The key to HBCUs' response is the following passage from an article by Diverse Issues in Higher Education:
"'Being soft spoken in class because you don’t feel like you belong, but then get docked points because you are not engaged in class', tweeted one student. Other students tweeted about White students’ use of the n-word in class, 'White students thinking it is OK to use the n-word in the class context.'"
HBCUs have become known as a place where African-American students excel because they feel comfortable in their own skin. Without harsh social or cultural judgment by faculty or staff, African-American students are most likely to reap the benefits of the higher education experience at HBCUs through customized academic and social support. In other words, a black student is likely to excel at an HBCU because he or she feels comfortable taking intellectual risks.
Although it did not bother me to the degree that it may bother other black students, I can speak from experience about my concerns with how I was perceived at a majority institution. My alma mater gave me a nice helping of intellectual and social capital but it still came with a small price. When I meet white alumni and I let them know I am a fellow alumnus, there are times I get either a curious stare or a non-reaction. Frankly, that can hurt, so I understand these students' concerns. HBCU alumni, by and large, welcome each with open arms regardless of their race or culture.
This is not to say that HBCUs are the answer for every black student in America. I decided to attend a majority institution because I had grown up in a black neighborhood, went to a black church, and went to black schools. I was ready for and needed something different, but not every black student needs or wants the same thing. There is a wealth of black students throughout America who can and will benefit from the HBCU experience, and this race relations discussion explains exactly why.

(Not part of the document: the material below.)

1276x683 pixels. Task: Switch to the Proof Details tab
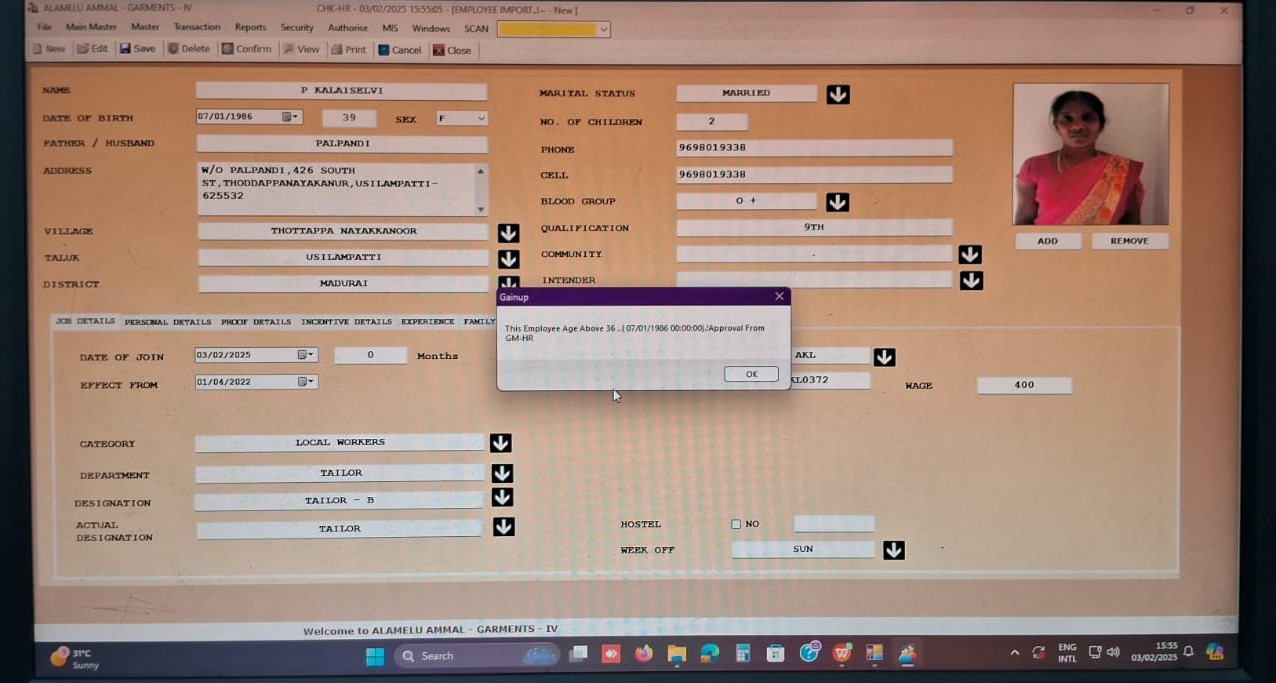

HBCUs have the innate ability to fill their students with impenetrable pride. There is a question as to whether or not these Michigan students, and thousands of others of various cultures at majority colleges and universities across America, will feel the same about their respective institutions once they graduate. Any HBCU that doesn't take advantage of this precious public relations and marketing opportunity is foolish.
Here's what I would do:
1. Plan and roll out a social media campaign ASAP. Form a student social media team to participate.
2. Roll out student blogs about their experiences from the best writers on campus, especially from students who are not black.
3. Take a risk and increase advertising for Fall 2014. There are nervous high school seniors making their decisions NOW and a nice emotional appeal piece would right on time.
4. Get testimonies from students with the highest GPAs about their experiences for marketing.
5. Feature students with high-level internships, such as INROADS, in marketing pieces and press releases.
6. Feature young high-level alumni in marketing.
7. Partner with organizations such as the Thurgood Marshall College Fund, the UNCF, the H.O.P.E. Scholarship, the HBCU Common Ap (Edu, Inc.) and the various HBCU media outlets to roll out PR campaigns.
8. Schedule admissions visits to target high schools ASAP.
9. Get the admissions departments to increase campus tours with student leaders ready to greet visitors.